start

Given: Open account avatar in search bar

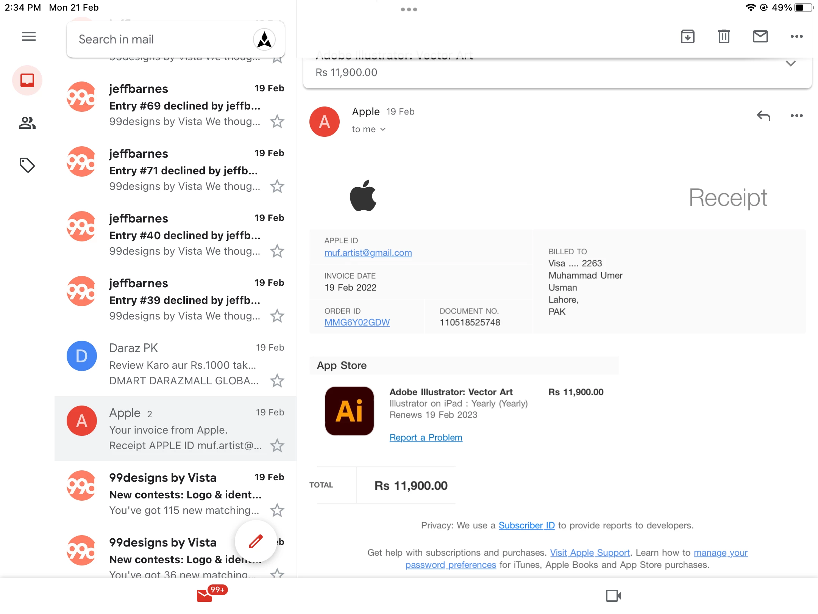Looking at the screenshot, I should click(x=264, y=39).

end
start

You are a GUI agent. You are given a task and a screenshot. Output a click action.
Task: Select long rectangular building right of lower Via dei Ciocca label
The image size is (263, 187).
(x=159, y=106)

end
start

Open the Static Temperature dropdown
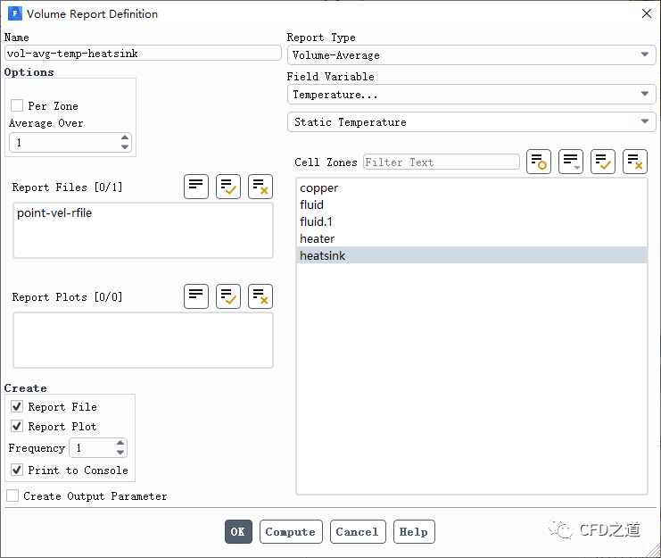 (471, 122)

end

• **Aim**
Collect every line of the records that contains the string "Open" and copy each one out.

• **Output below**
Given: Open account avatar in search bar
Open the Static Temperature dropdown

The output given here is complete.